Since the Centers for Disease Control and Prevention confirmed on Oct. 12 that a Texas health care worker tested positive for Ebola, media outlets have reported that health officials are now “scrambling” to find out how she contracted the disease despite wearing protective gear. According to the head of the CDC, the infection was caused by a “breach in protocol” that officials are working to identify.
Public Policy professor John Villasenor argues in an article published on Forbes.com that while working to identify weak links in protocol is important, blaming the health worker for breaching protocol ignores the fact that, statistically, having multiple contacts with Ebola patients will lead to an inevitable “limited number of transmissions to health workers.”
“This is because if you do something once that has a very low probability of a very negative consequence, your risks of harm are low. But if you repeat that activity many times, the laws of probability—or more specifically, a formula called the “binomial distribution”—will eventually catch up with you.

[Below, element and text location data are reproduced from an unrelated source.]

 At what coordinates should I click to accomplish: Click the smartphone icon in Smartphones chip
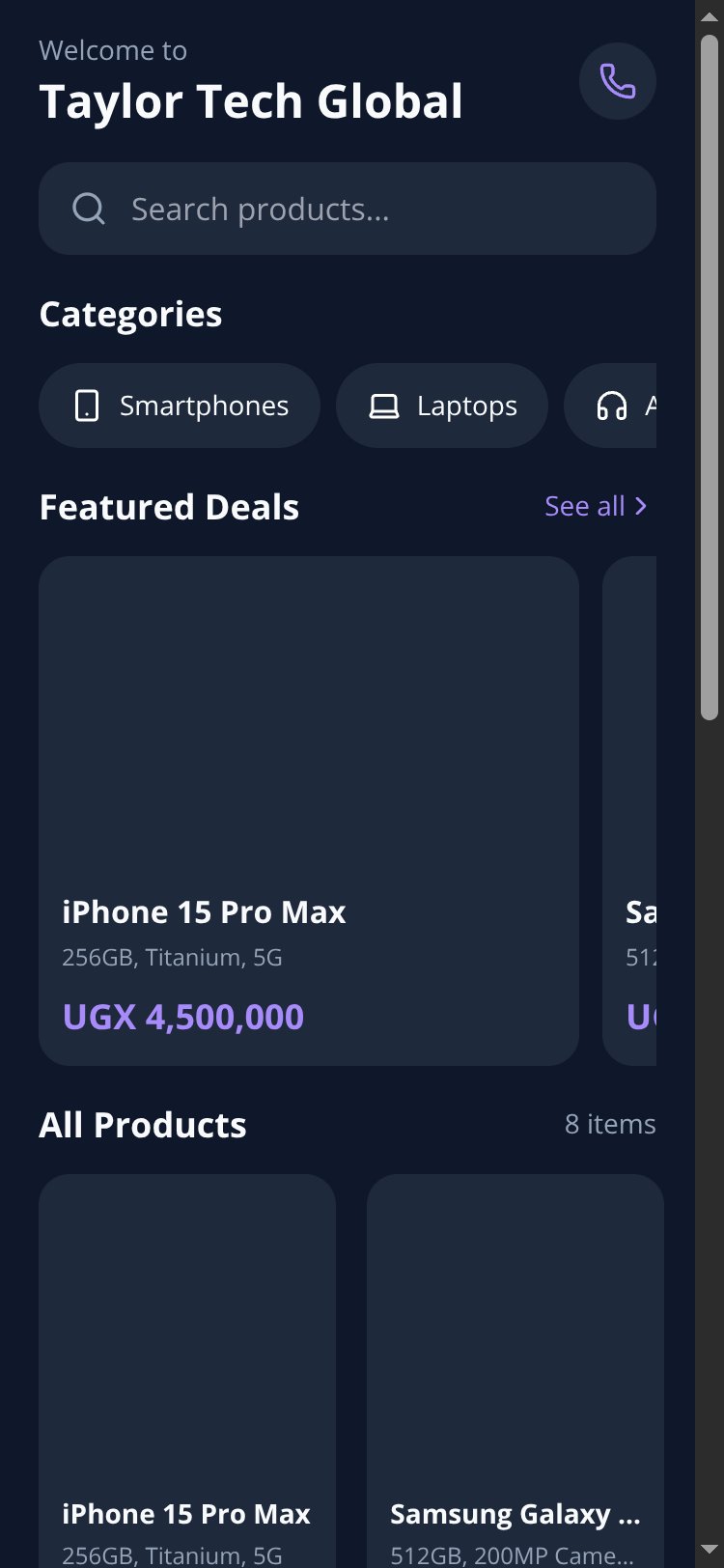coord(87,406)
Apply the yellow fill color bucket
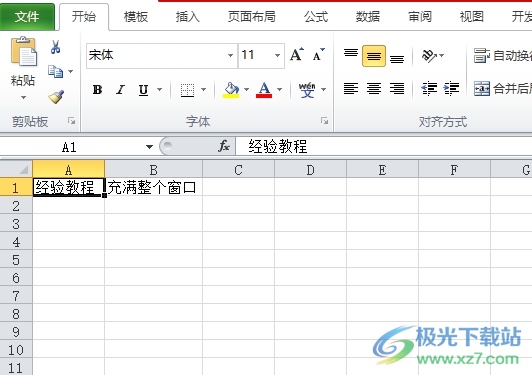Screen dimensions: 532x375 [x=231, y=90]
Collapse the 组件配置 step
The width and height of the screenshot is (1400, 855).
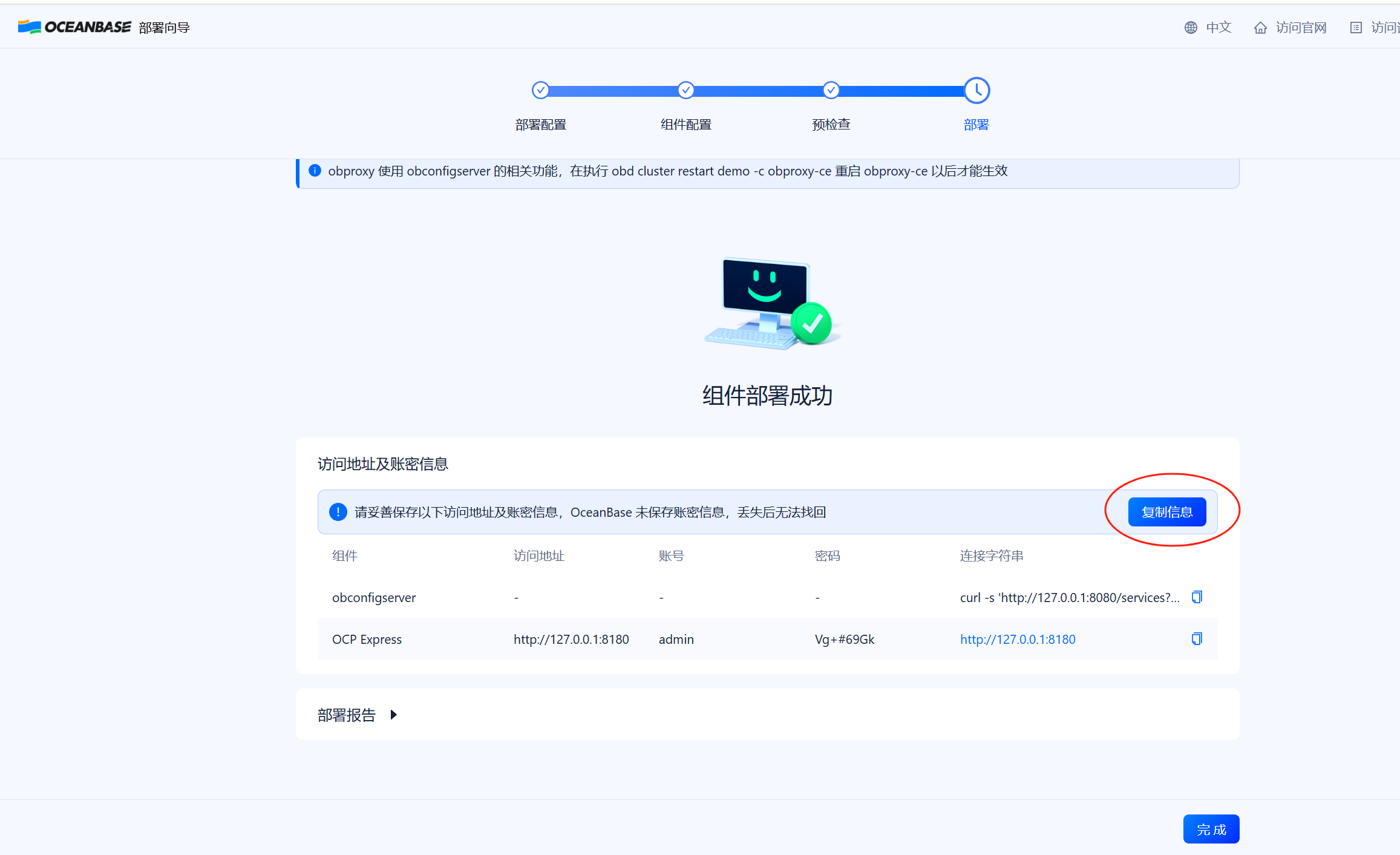[x=685, y=90]
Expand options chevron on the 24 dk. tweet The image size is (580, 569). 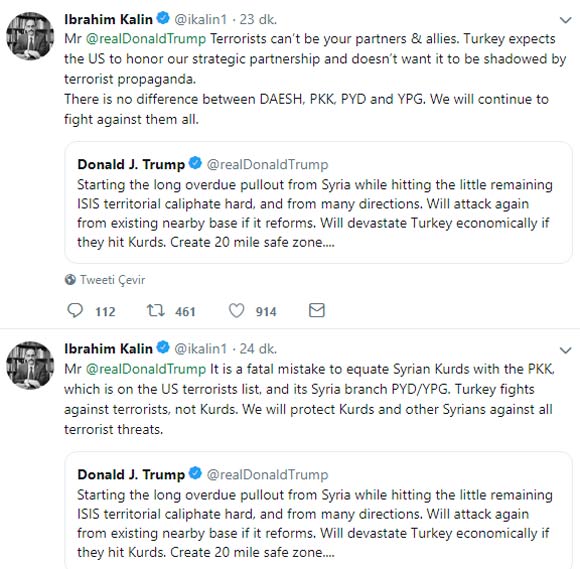pos(566,350)
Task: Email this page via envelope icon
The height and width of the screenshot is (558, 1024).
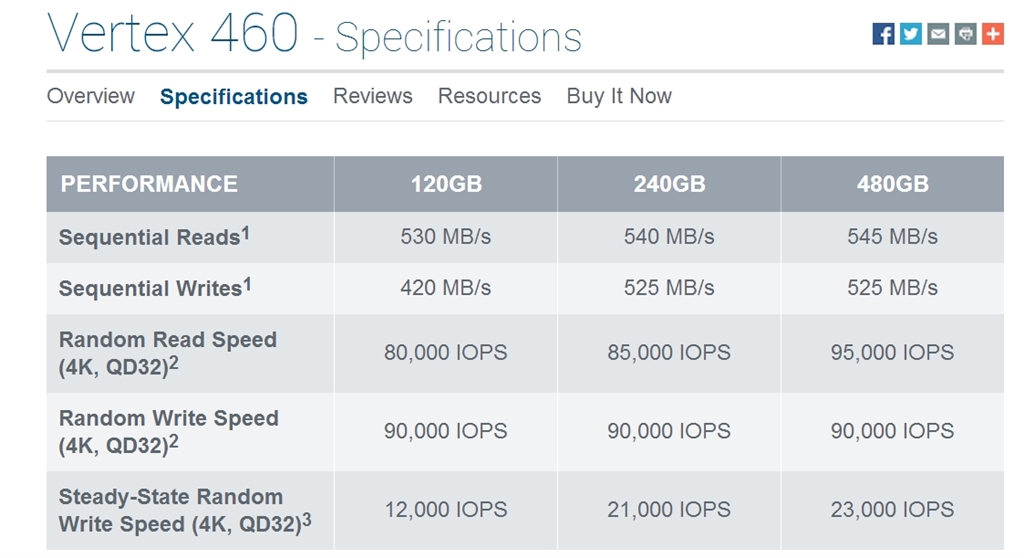Action: pos(938,34)

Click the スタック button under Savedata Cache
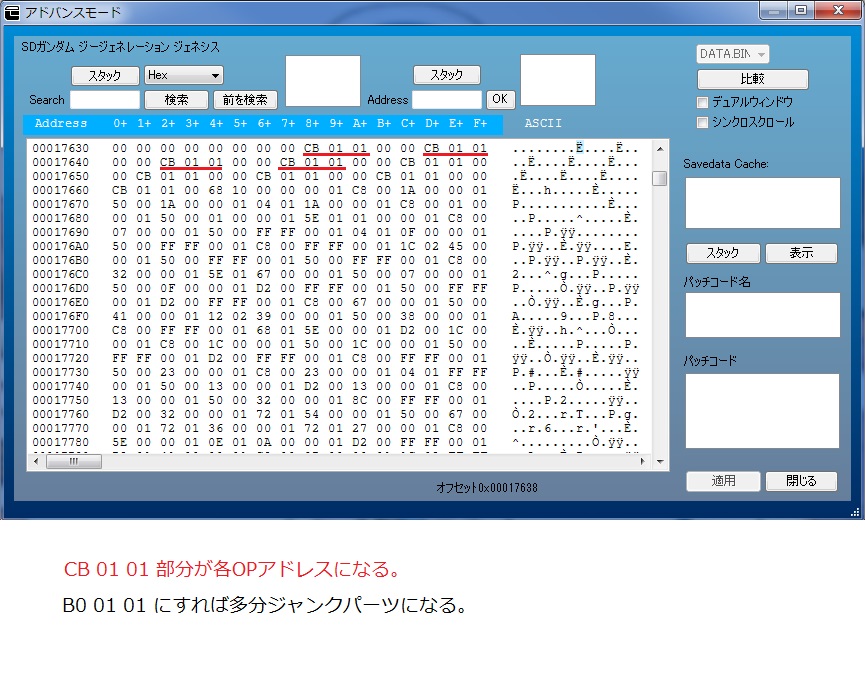tap(723, 253)
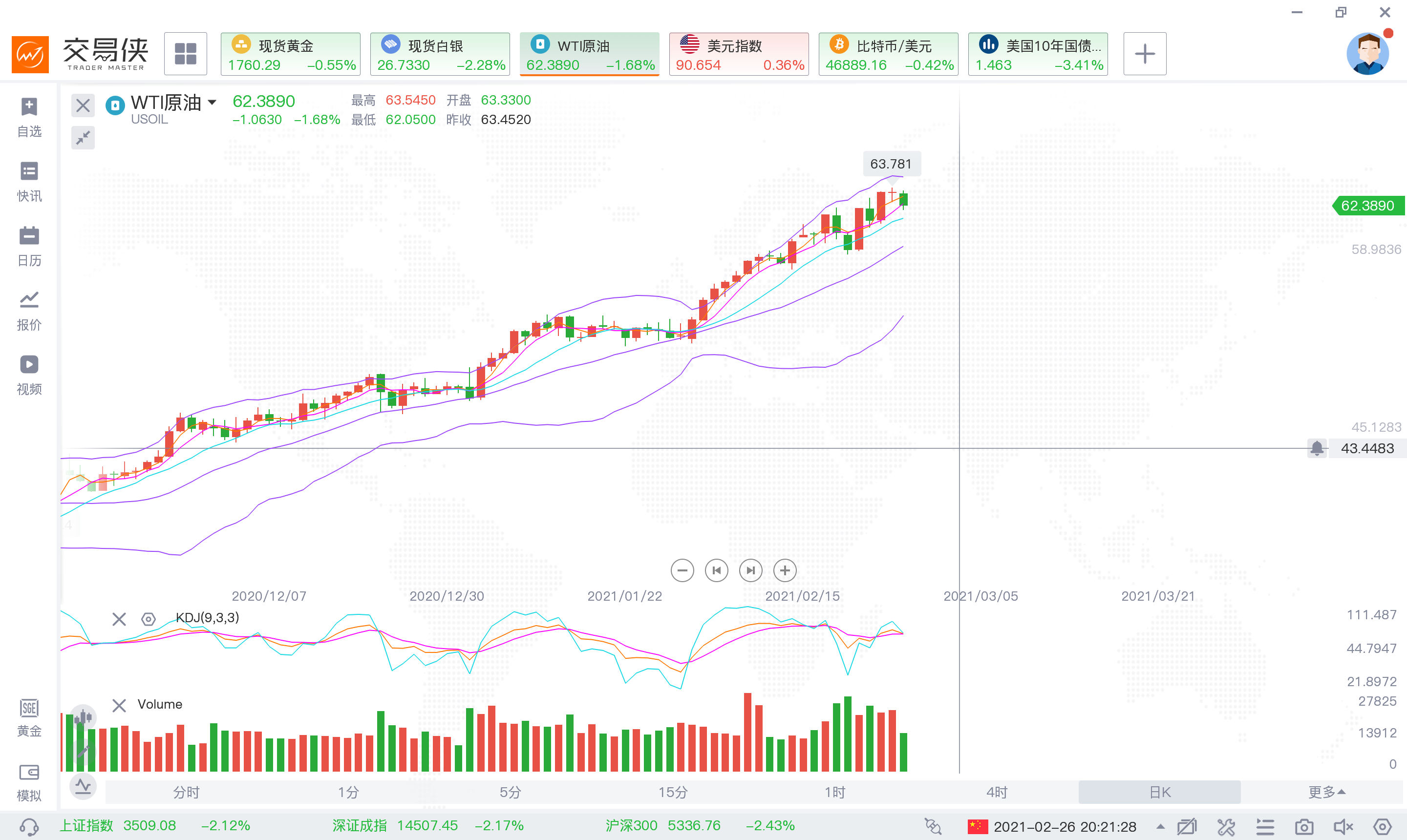The image size is (1407, 840).
Task: Zoom in the chart with the plus circle
Action: coord(785,570)
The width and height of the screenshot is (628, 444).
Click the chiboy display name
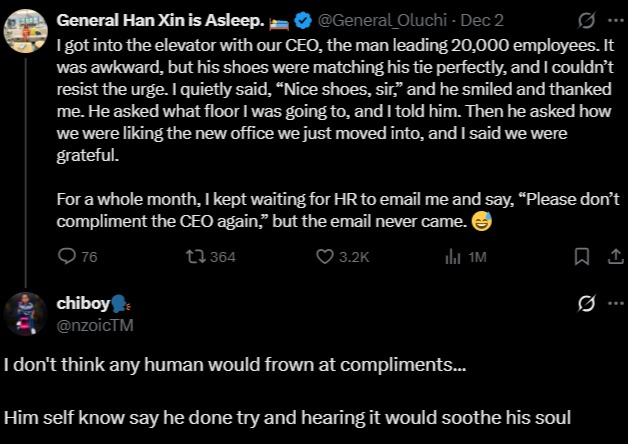coord(86,303)
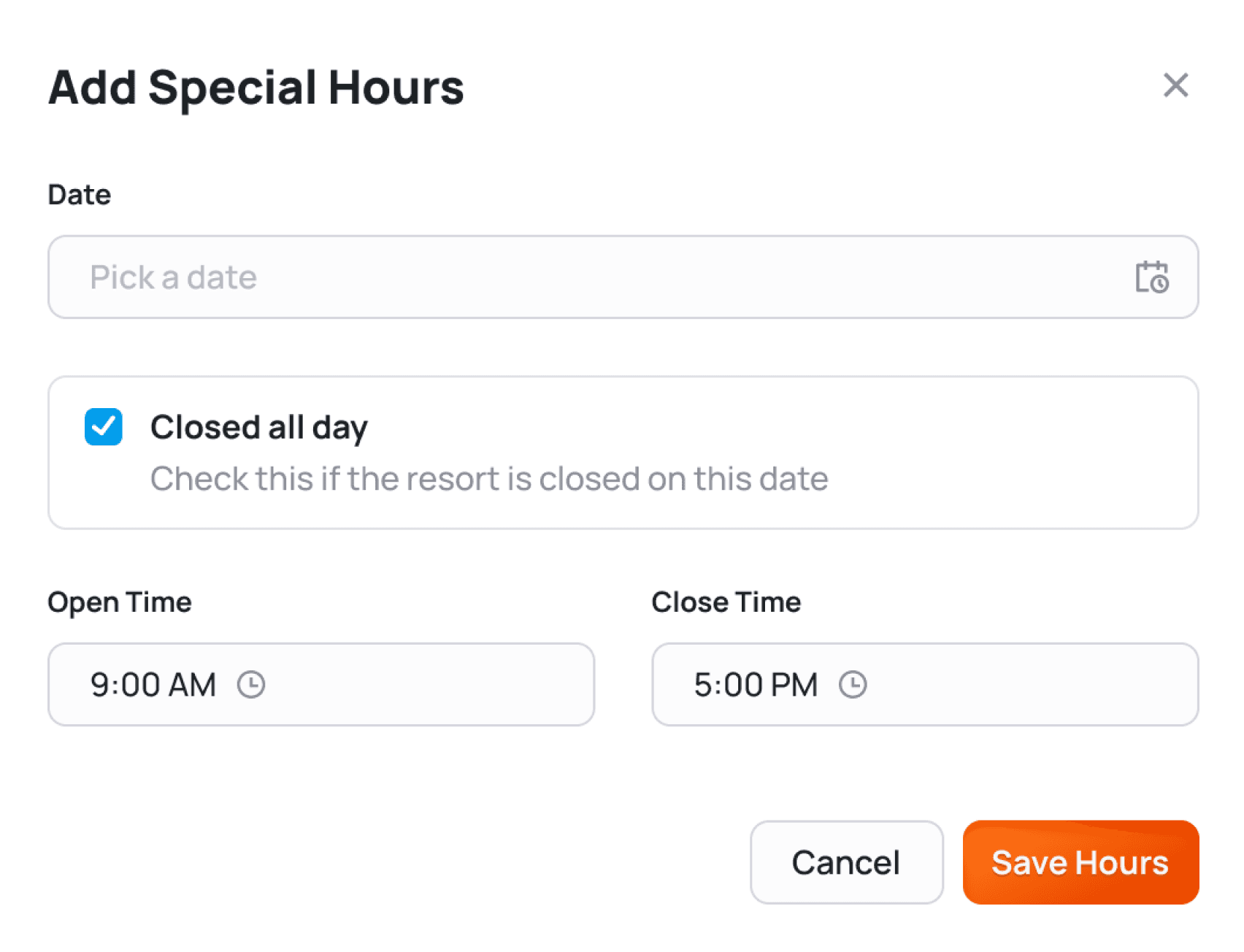Uncheck the Closed all day checkbox
Image resolution: width=1244 pixels, height=952 pixels.
pyautogui.click(x=103, y=427)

For example, consider an activity that, each time you do it, has a 1% chance of exposing you to a highly dangerous chemical. If you do it once, you have a 1% chance of exposure. If you do it twice, your chances of at least one exposure are slightly under 2%. After 20 times, you have an 18% chance of at least one exposure, and after 69 times the exposure probability crosses above 50%. After 250 times, the odds of exposure are about 92%. And the exposure odds top 99% after about 460 times.
In other words, even if the probabilities are strongly stacked in your favor if you do the activity only once, with repetition the probabilities flip against you.”
Villasenor ends his article by offering three recommendations for how to analyze this situation, including avoiding assumptions. You can read the full article here.
In another piece published in Slate on Oct. 15, Villasenor asserts that big data should be used as a “core component of the strategy” to protect health workers from Ebola exposure. Big data and statistical methods are vital in analyzing how Ebola can spread and shouldn’t be treated as an afterthought, he says.
Villasenor urges health officials to collect data about interactions between health workers and Ebola patients, and develop protocol for simulations so that health workers can practice using and removing protective gear.
“Big data and statistics alone aren’t going to keep health workers safe from Ebola. But they can certainly help. If we are going to ask health workers to repeatedly step into rooms with patients contagious with a virus that now appears to have a fatality rate of about 70 percent, we have the obligation to do everything possible to minimize the chances that they might be exposed. And today, we’re not doing nearly enough.”